■ **Instructions to follow**
Omitting all images, output the entries that follow exactly as written.

■ **Data for this exercise**

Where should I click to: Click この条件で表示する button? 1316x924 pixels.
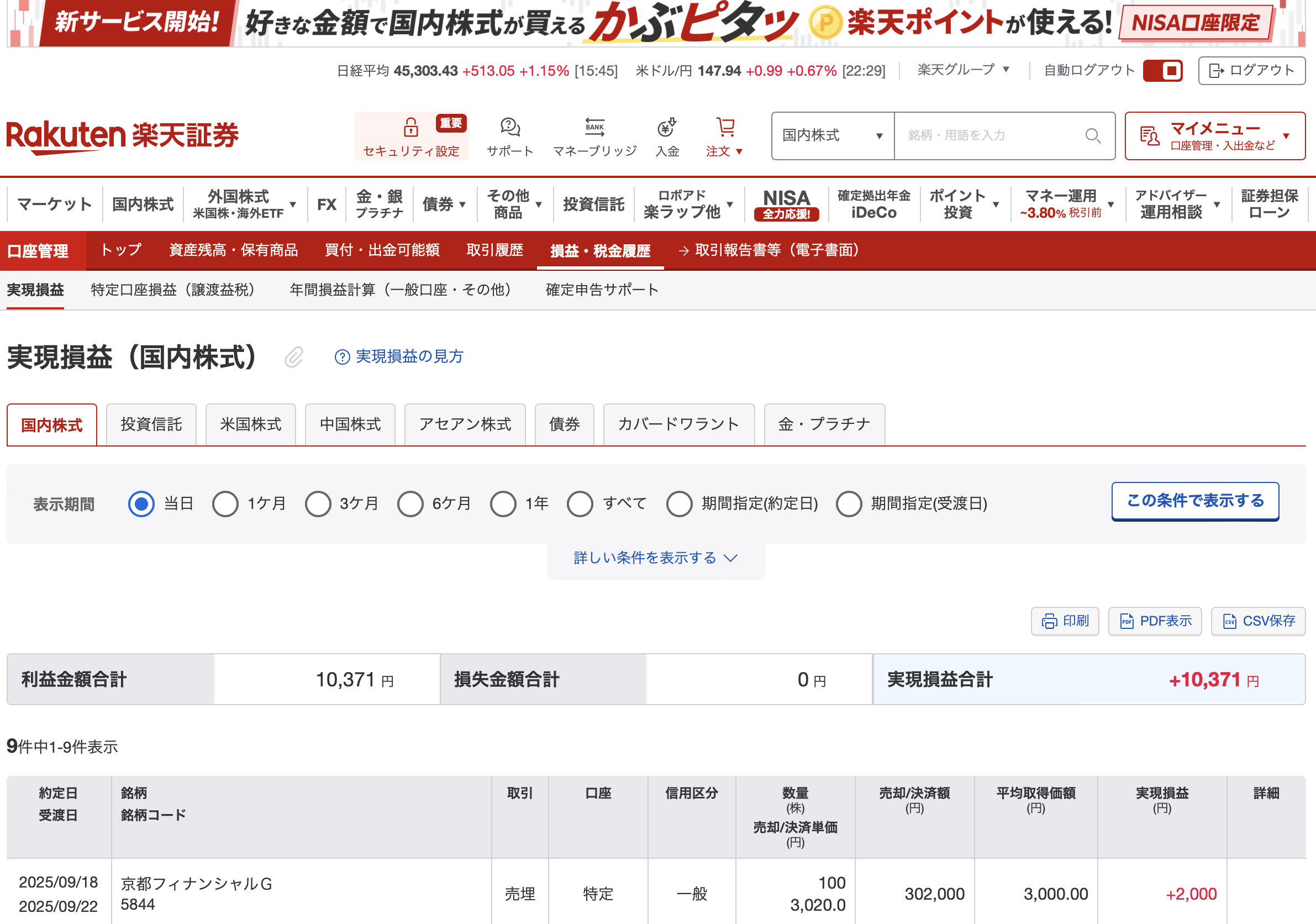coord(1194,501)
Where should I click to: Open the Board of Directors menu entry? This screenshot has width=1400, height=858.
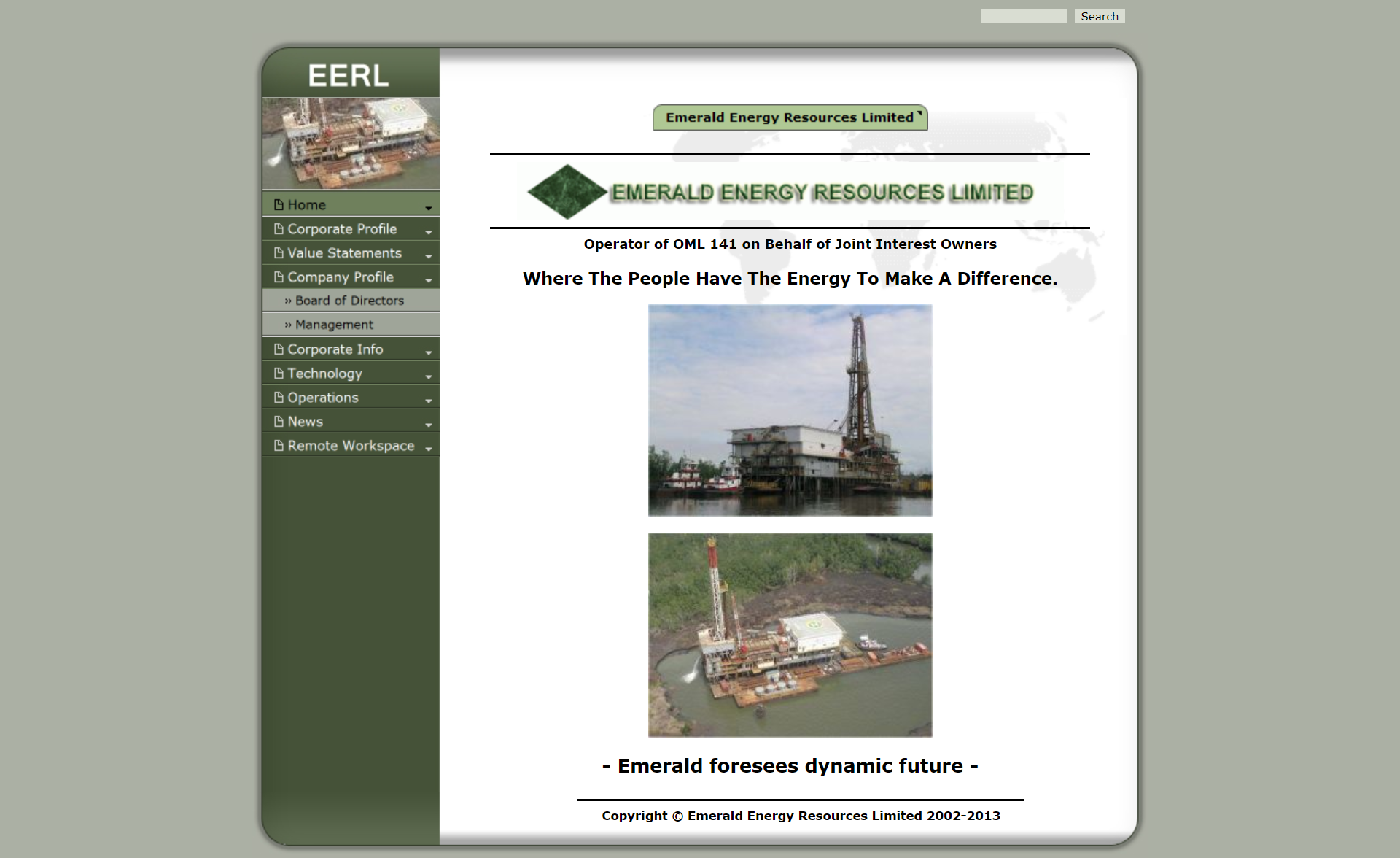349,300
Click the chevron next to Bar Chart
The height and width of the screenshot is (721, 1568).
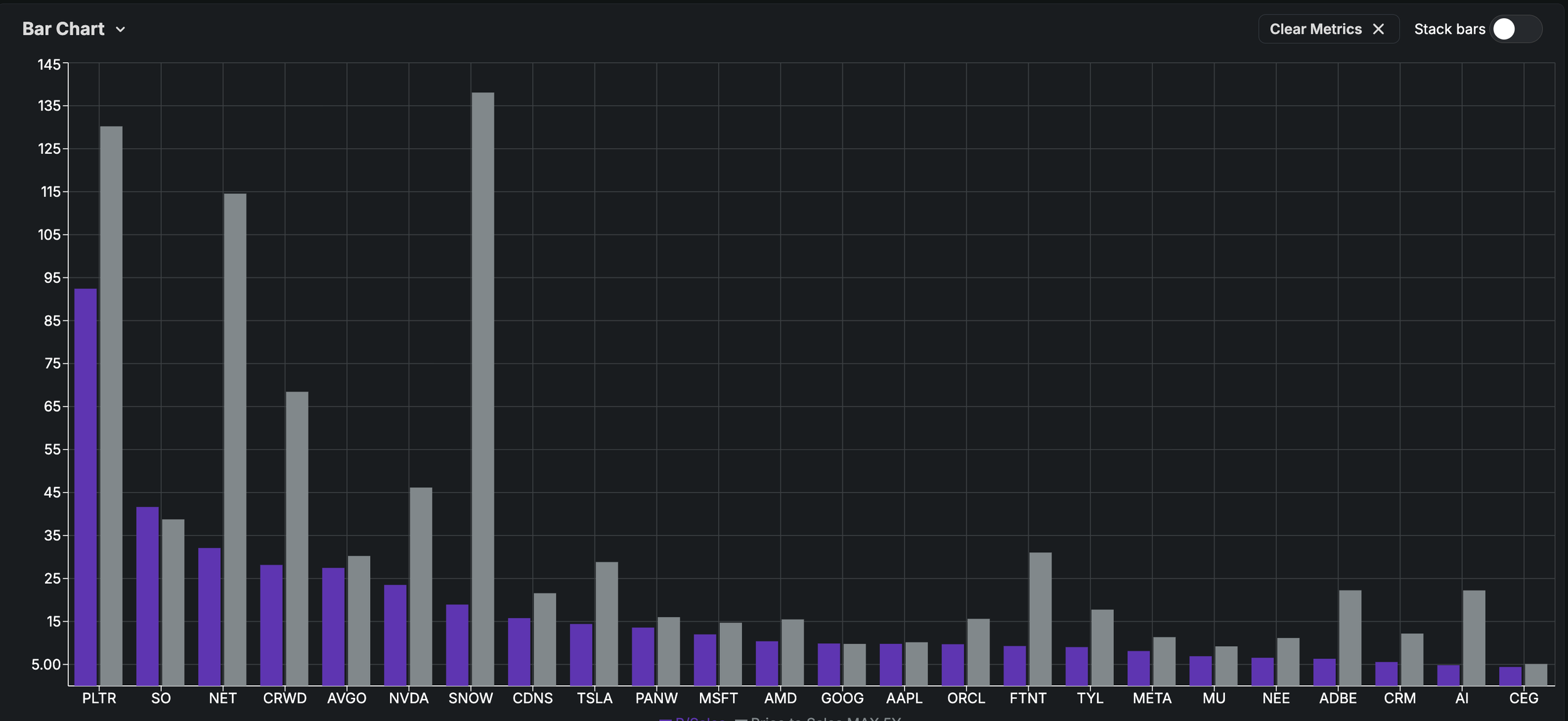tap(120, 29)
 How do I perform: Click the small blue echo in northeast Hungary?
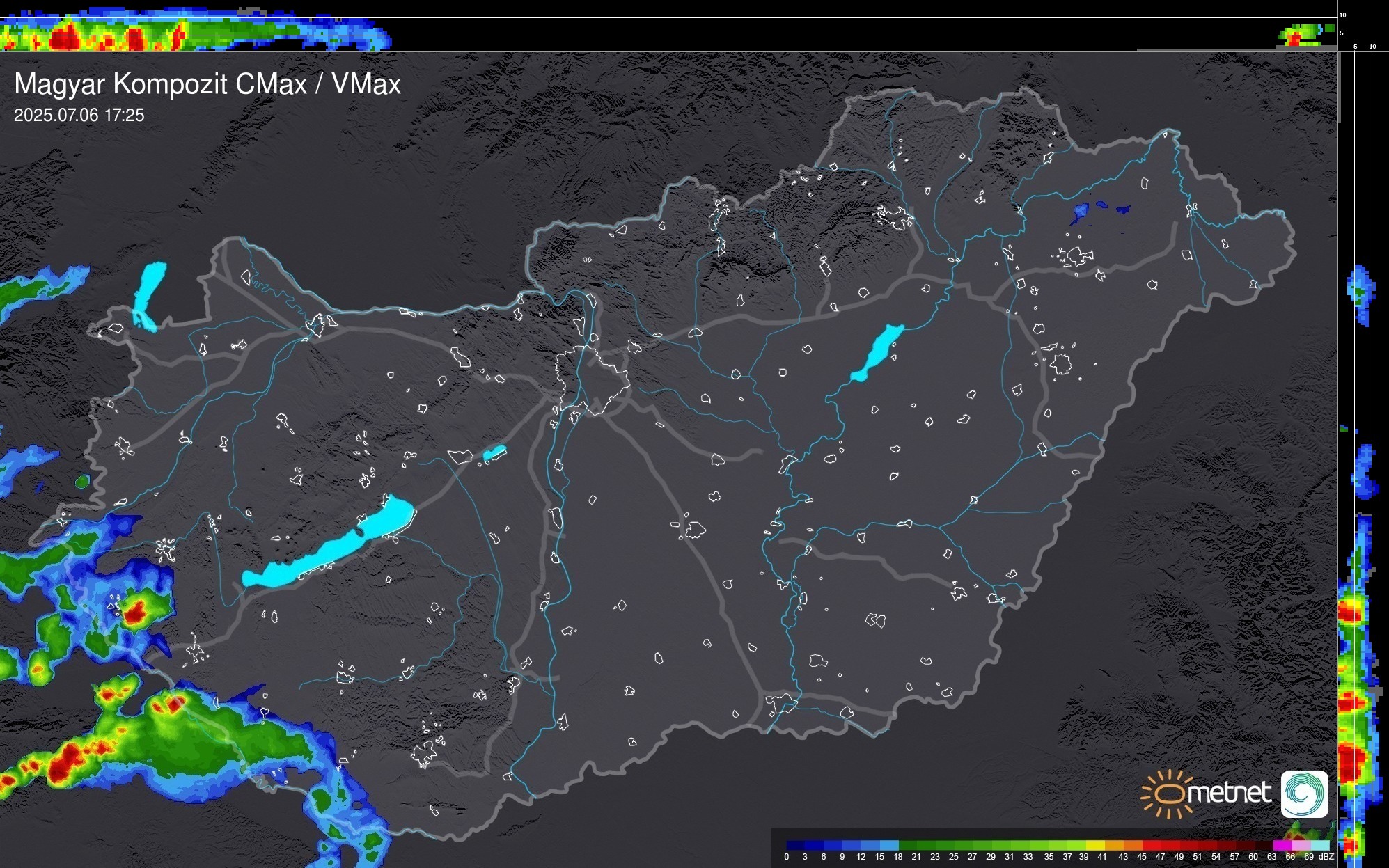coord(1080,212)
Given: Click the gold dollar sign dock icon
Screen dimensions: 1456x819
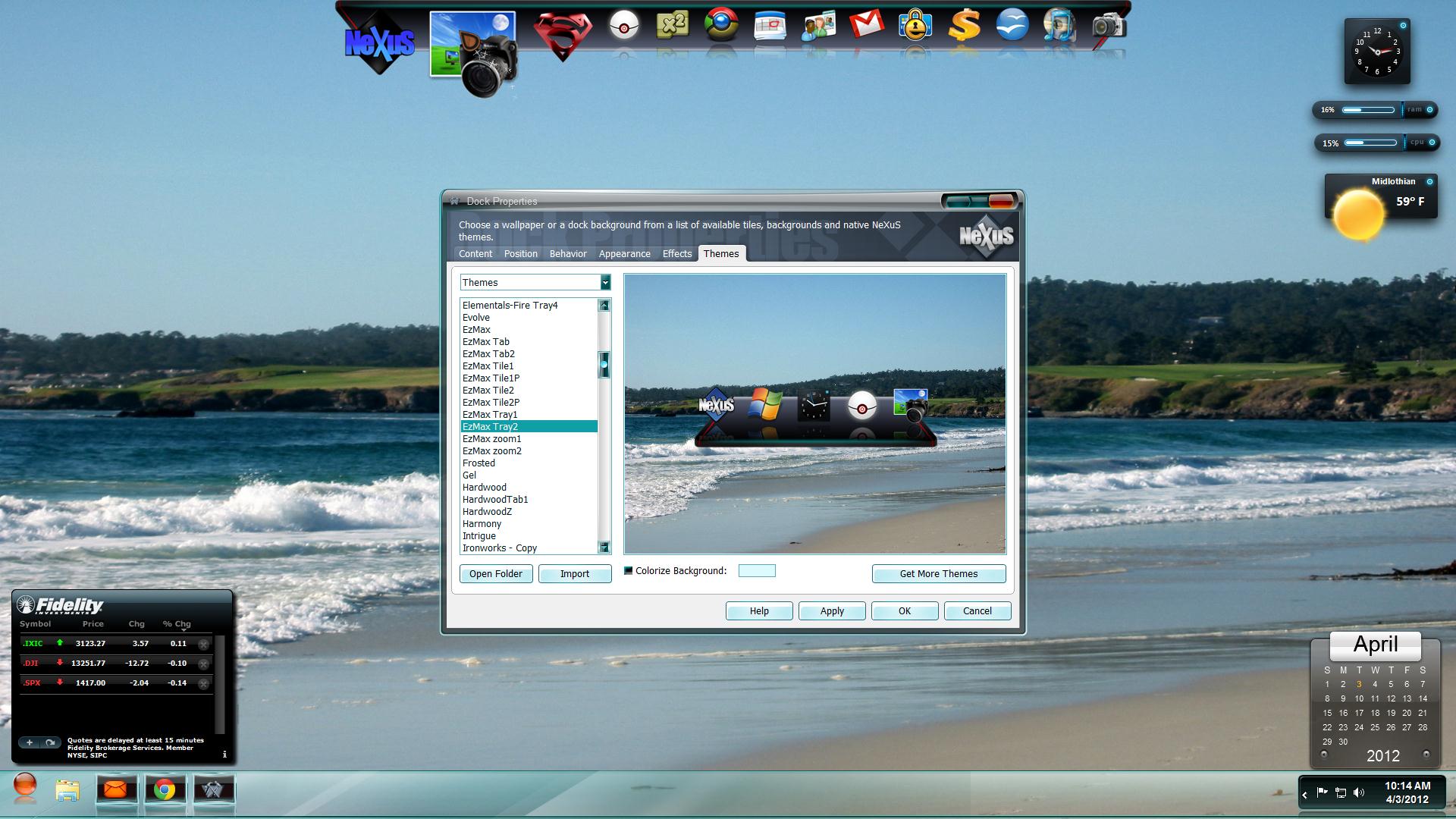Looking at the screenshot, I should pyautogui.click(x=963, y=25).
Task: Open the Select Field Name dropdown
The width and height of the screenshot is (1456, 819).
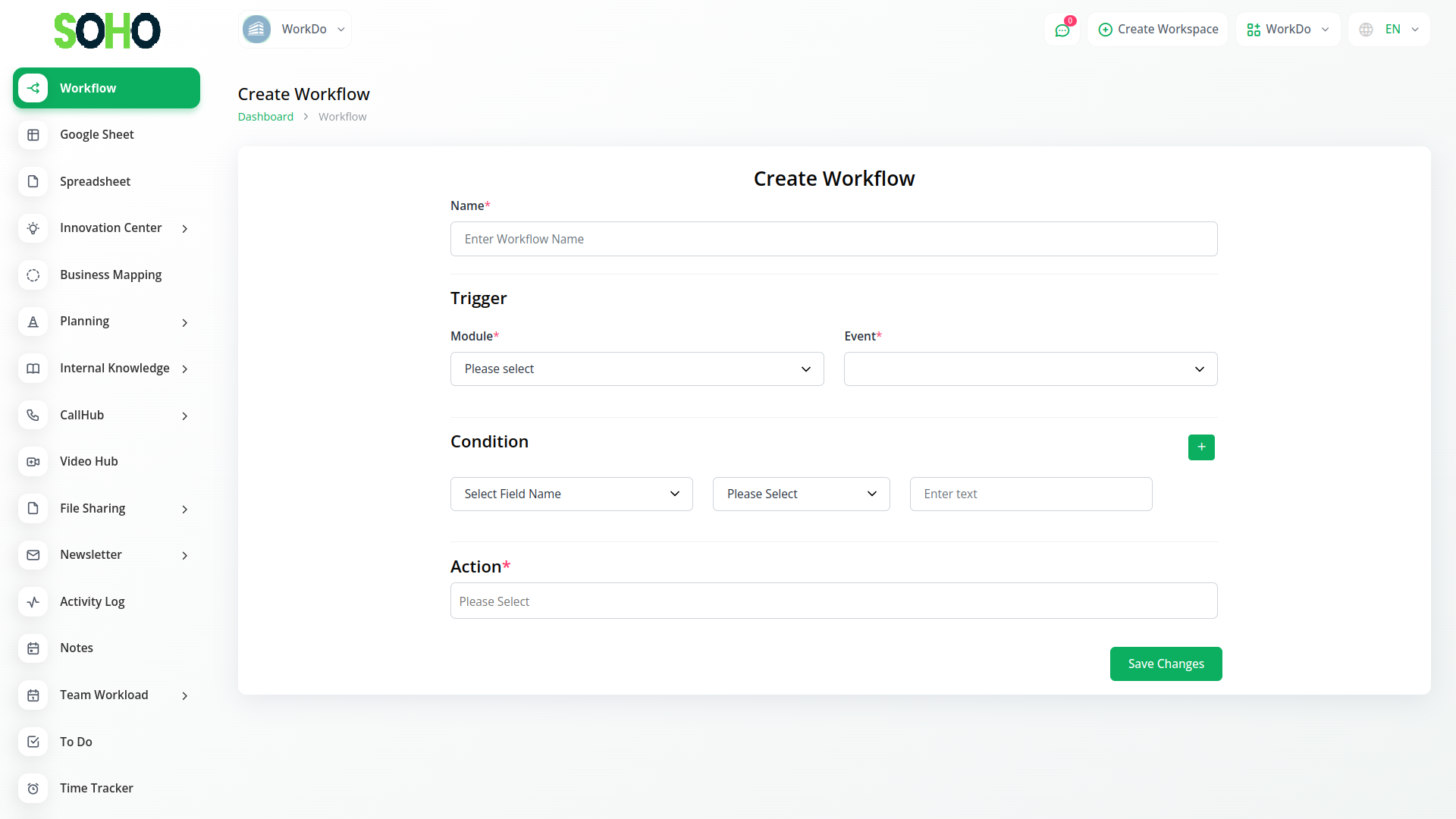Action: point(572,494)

■ **Response**
Where should I click to: Click この条件で表示する button? 1316x924 pixels.
coord(1194,501)
Where should I click to: Open the Board of Directors menu entry? This screenshot has width=1400, height=858.
349,300
Click the chevron next to Bar Chart
The height and width of the screenshot is (721, 1568).
tap(120, 29)
 How do I perform: Click the small blue echo in northeast Hungary?
coord(1080,212)
Given: Click the gold dollar sign dock icon
Screen dimensions: 1456x819
Looking at the screenshot, I should pyautogui.click(x=963, y=25).
Task: Open the Select Field Name dropdown
The width and height of the screenshot is (1456, 819).
Action: point(572,494)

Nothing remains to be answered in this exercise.